Liability for mining royalty
Understand when you are liable for mining royalty and the threshold for exempt minerals.
Liability for mining royalty arises when mineral is sold, disposed of or used in a return period.
It does not matter whether such minerals were:
- extracted before or during the return period
- extracted by you or someone else
- sold, disposed of or used by you or someone else.
It also does not matter when (or if) you receive payment for the sale.
You are responsible for paying any royalty for all mining authorities held by you—even if someone else extracts and/or sells minerals from any of your authorities under a private or commercial arrangement with you.
Calculating the correct amount of royalty is important because we will impose a penalty of 75% of any understated liability.
Royalty liabilities are calculated on the basis of operations.
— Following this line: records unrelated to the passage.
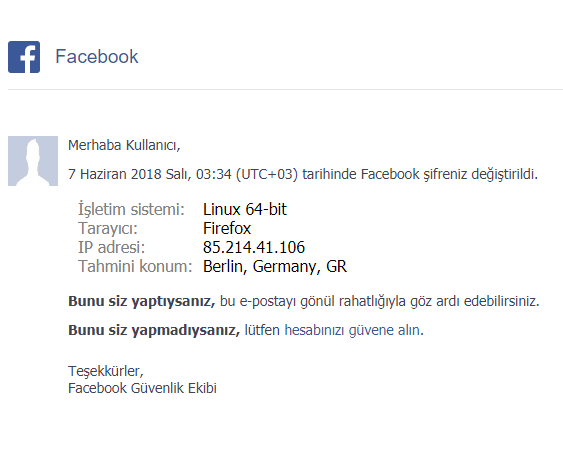The width and height of the screenshot is (563, 453).
Task: Click the IP address 85.214.41.106
Action: click(x=254, y=247)
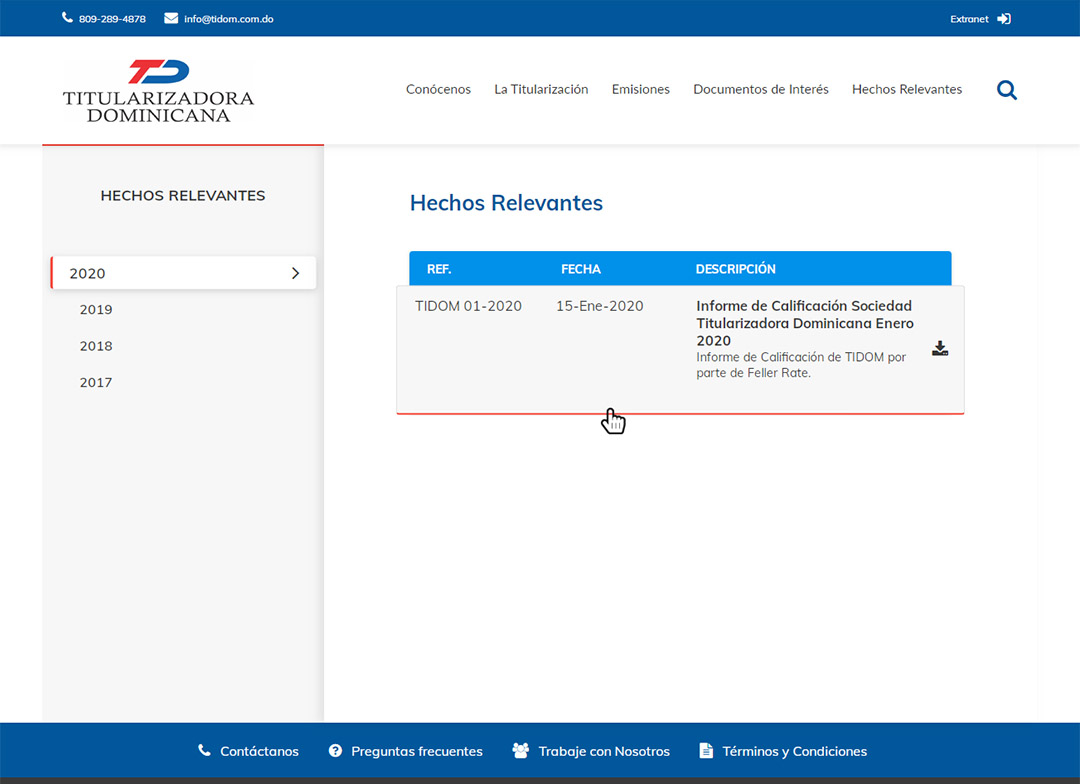The height and width of the screenshot is (784, 1080).
Task: Open Hechos Relevantes in navigation bar
Action: pos(906,90)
An operation may contain a single mining authority or multiple authorities, as determined under the legislation or by us.
Threshold
The first $100,000 of the combined value of the following minerals (threshold minerals) sold, disposed of or used from an operation during a financial year are exempt from royalty.
Exempt minerals
- Cobalt
- Copper
- Corundum
- Gemstones
- Gold
- Lead
- Manganese
- Molybdenum
- Nickel
- Other precious stones
- Rare earths
- Silver
- Tantalum
- Tungsten
- Uranium
- Zinc
A mineral is also exempt if there is no specified rate for it in the Mineral Resources Regulation.
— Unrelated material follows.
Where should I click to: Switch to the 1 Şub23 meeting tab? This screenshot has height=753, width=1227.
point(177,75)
If more than one of the above minerals has been sold, disposed of or used during the financial year, you may choose the mineral to apply the $100,000 threshold to. Any remaining balance of the threshold may be applied against another of the threshold minerals.
This exemption is for:
- a total of $100,000 for all threshold minerals sold, disposed of or used during the financial year, not $100,000 for each mineral
- the first $100,000 of value, not the first $100,000 of royalty.